The planning can be daunting. Residents begin meeting weekly in early September to discuss displays, many of which are used for several years.
Jodi Westrum and her family had an Alice in Wonderland theme for several years, with five-foot-high playing cards and a sewer drain doing double duty as the rabbit's hole, along with a fog machine and disco lights. An endless loop of the efferson Airplane song "White Rabbit" played in the background.
"When we moved in four years ago, we bought from the original owners, who said, 'There's a really fun Halloween Party.' Little did we know."
She said her children, Selma Stearns, 7, and Kemper Stearns, 5, brag about living on Perry Avenue to others at school. "They talk it up. It's kind of a status symbol," she said.
The party wraps up by 9 p.m. each Halloween to discourage teenagers and revelers from bars from descending on the usually quiet street, Westrum said. In the past, there have been costumed performers from the Renaissance Fair in Anne Arundel County. The Discovery Channel even taped the event one year but never aired the show.
Residents don't run over to CVS on Oct. 30 for a couple of bags of candy. Instead, they head to Costco or another discount store to buy in bulk the 1,000 pieces or so their home will need. Eriksen said that residents pay $200 to $300 each to mount Scary Perry each year.
As the years have gone by, more young families have moved onto the street, bringing children and a greater enthusiasm for the event.
New construction has also changed the face of the street to some extent. Four years ago, a small rambler on a large lot was razed, and three large houses went up in its place. Last summer, one of the bungalows was torn down, and construction is pending on a new home.

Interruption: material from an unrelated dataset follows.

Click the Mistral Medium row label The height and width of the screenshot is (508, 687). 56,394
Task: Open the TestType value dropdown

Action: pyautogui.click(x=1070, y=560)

Over the past year, three small bungalows in a row have popped up their roofs and added major additions in the back, more than doubling their original size.
Button added a room to the back of his house. "People all of a sudden have all this equity and little houses on a street they love," he said. "They'd much rather add on than move away."
Perry Avenue resident Jodi Westrum, standing at center, talks with neighbor Kerry Button and James Oakley.